TASK DETAILS ->
Where the line with "The width and" appears below, start writing out lines exactly, and finish with the line with "Enable Show dialog after long press", which is included; write out nothing else.
+++ DATASET +++
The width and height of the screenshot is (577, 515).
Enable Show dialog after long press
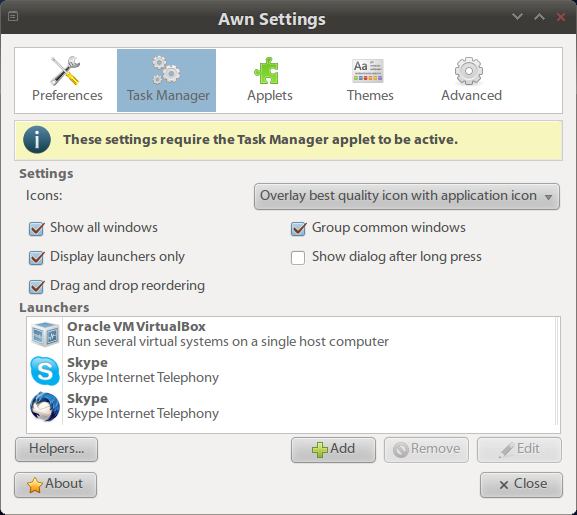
+++
+++ DATASET +++
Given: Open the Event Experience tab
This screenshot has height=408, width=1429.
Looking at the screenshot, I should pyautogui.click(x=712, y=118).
+++
ANSWER SECTION ->
The width and height of the screenshot is (577, 515).
Enable Show dialog after long press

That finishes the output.